Segment Start: EXERCISE INPUTS

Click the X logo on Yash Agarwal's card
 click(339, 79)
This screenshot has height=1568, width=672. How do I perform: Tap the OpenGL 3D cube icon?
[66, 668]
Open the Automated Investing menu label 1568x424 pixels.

Segment End: EXERCISE INPUTS
Segment Start: EXERCISE INPUTS

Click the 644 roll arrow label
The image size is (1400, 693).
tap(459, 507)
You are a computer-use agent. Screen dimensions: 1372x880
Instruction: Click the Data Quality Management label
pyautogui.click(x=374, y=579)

Segment End: EXERCISE INPUTS

ABOUT THIS TASK — The expected output is exactly the lines of the listing above between the line holding "Click the X logo on Yash Agarwal's card" and the line holding "Open the Automated", inclusive.

ANSWER SPACE —
Click the X logo on Yash Agarwal's card
 click(339, 79)
This screenshot has height=1568, width=672. How do I perform: Tap the OpenGL 3D cube icon?
[66, 668]
Open the Automated Investing menu label 1568x424 pixels.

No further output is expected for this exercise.